Globally, there is recognition that efforts to collect long-term datasets detailing changes in community structure are lacking, and that such data are useful for understanding the often-complex drivers of community change (Kominoski, Gaiser & Baer, 2018; Kuebbing et al., 2018). Nonetheless, our recent review of thirty years of temporal community dynamics literature (Buckley et al., 2021) shows that the vast majority (75% of reviewed studies) of community change studies are based on time series with relatively few temporal replicates. While this result is not necessarily surprising, given the cost of establishing and maintaining long-term monitoring programmes, we suggest that a considered approach to the choice of available methods for the analysis of temporal community data may reveal nuanced insights into temporal dynamics patterns and their drivers. Here, we outlined a four-step approach to the analysis of multivariate community dynamics data that is an introduction to the complexities of such analyses and can be used to explore options regarding potential analysis methods.

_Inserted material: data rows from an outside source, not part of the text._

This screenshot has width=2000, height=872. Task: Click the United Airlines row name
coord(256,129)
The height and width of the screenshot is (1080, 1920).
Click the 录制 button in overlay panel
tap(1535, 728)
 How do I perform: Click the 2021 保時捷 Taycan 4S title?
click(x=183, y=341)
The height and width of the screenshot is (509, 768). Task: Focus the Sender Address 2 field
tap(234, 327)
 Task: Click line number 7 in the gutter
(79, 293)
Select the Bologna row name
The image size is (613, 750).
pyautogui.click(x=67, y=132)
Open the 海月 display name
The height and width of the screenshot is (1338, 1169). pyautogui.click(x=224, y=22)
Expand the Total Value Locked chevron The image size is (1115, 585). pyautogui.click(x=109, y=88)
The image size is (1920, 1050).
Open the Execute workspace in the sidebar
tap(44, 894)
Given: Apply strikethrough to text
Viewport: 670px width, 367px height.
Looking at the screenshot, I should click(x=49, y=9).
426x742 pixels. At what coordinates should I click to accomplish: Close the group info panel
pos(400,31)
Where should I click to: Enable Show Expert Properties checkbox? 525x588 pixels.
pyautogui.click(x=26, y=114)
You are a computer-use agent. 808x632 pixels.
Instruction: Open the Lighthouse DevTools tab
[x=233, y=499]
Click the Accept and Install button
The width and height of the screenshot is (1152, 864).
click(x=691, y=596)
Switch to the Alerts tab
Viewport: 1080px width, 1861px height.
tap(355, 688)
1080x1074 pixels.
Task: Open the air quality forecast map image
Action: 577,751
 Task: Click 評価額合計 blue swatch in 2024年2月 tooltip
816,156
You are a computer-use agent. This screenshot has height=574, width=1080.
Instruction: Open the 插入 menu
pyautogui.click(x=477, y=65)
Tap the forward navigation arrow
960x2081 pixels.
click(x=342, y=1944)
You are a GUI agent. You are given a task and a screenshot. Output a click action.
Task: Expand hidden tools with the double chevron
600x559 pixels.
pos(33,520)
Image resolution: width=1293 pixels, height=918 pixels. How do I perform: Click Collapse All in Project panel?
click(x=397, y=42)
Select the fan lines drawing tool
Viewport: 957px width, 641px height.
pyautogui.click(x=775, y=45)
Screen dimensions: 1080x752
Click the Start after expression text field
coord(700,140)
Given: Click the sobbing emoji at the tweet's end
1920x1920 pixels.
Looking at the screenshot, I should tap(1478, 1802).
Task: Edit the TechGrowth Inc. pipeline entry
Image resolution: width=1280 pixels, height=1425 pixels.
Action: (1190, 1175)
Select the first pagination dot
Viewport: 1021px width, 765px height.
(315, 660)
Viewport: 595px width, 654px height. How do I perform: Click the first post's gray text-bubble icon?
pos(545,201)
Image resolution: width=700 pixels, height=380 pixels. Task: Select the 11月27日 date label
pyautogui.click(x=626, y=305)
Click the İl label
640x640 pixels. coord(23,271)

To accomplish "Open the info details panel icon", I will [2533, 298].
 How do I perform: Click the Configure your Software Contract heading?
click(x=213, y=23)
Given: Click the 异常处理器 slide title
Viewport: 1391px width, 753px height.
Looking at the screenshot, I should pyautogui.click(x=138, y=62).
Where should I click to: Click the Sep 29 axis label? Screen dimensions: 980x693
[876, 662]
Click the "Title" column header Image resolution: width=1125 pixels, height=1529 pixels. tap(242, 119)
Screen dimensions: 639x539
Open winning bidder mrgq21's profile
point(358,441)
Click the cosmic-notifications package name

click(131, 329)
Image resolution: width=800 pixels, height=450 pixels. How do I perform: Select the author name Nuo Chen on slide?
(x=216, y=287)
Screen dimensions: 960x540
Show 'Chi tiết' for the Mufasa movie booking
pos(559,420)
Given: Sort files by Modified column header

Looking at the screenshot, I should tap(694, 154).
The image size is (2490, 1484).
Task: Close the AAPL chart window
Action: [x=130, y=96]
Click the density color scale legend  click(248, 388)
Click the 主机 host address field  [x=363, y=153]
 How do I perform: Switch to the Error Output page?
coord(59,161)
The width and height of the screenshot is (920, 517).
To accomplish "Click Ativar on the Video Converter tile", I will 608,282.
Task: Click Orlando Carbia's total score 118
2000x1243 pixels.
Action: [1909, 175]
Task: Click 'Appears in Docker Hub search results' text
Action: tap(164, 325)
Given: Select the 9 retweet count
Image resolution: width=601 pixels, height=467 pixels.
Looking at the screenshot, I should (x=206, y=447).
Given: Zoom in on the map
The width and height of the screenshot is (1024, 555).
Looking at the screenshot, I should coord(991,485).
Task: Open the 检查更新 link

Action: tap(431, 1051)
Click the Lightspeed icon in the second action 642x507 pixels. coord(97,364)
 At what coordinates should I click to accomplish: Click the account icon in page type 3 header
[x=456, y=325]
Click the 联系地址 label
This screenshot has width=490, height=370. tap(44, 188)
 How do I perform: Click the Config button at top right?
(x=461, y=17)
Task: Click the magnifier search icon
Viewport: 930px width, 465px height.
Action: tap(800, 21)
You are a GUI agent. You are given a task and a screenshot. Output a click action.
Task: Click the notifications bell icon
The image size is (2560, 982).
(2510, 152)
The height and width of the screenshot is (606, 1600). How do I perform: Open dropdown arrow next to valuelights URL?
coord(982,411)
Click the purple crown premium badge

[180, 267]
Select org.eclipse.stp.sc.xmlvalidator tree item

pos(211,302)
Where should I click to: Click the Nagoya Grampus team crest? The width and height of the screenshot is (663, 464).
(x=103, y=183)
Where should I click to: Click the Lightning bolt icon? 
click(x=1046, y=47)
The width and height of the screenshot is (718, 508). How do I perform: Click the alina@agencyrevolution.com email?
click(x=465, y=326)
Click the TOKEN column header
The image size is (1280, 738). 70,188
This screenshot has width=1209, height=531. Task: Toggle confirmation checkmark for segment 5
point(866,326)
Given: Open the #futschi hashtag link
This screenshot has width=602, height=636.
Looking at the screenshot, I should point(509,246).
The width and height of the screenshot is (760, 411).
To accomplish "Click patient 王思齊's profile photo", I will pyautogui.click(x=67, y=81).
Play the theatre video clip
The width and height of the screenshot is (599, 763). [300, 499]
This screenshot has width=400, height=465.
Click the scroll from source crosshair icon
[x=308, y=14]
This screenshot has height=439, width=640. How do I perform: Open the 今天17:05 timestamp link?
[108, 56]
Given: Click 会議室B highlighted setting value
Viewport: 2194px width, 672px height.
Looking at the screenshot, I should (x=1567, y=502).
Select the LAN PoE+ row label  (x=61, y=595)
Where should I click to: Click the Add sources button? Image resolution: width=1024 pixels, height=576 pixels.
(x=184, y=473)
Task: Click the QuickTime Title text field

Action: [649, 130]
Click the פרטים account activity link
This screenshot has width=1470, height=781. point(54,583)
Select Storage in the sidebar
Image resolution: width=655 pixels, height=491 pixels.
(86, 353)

Interactions between community composition and environmental or other factors across space and time are complicated and, while manipulative experiments are useful for understanding such interactions, they are not always possible, especially for long-lived taxa. There are opportunities to apply an ever-expanding set of analyses designed to quantitatively address complex temporal questions using community composition data (Avolio et al., 2019; Legendre, 2019). Nonetheless, there remains a general reliance on well-known descriptive methodologies where community dynamics are assessed via visual outputs of patterns through time (Buckley et al., 2021). The collection of quantitative methods outlined in this present study is an attempt to illustrate the similarities, differences and advantages of the main classes of methods, to assist those wanting to quantitatively assess dynamics, rather than just describe or visualise patterns, focussing particularly on datasets with relatively few temporal replicates.
As ecosystems continue to undergo changes globally, there is an urgent need to generate useful predictions about how communities may continue to respond to ecosystem disturbances, such as climate change, invasive species, and habitat fragmentation (Hobbs, Yates & Mooney, 2007; Kampichler et al., 2012). Ultimately, we hope that the illustrative guide presented here will enable researchers to make more-informed decisions about their choice of analysis methods that will lead to an improved ability to draw strong spatio-temporal inferences from their community datasets.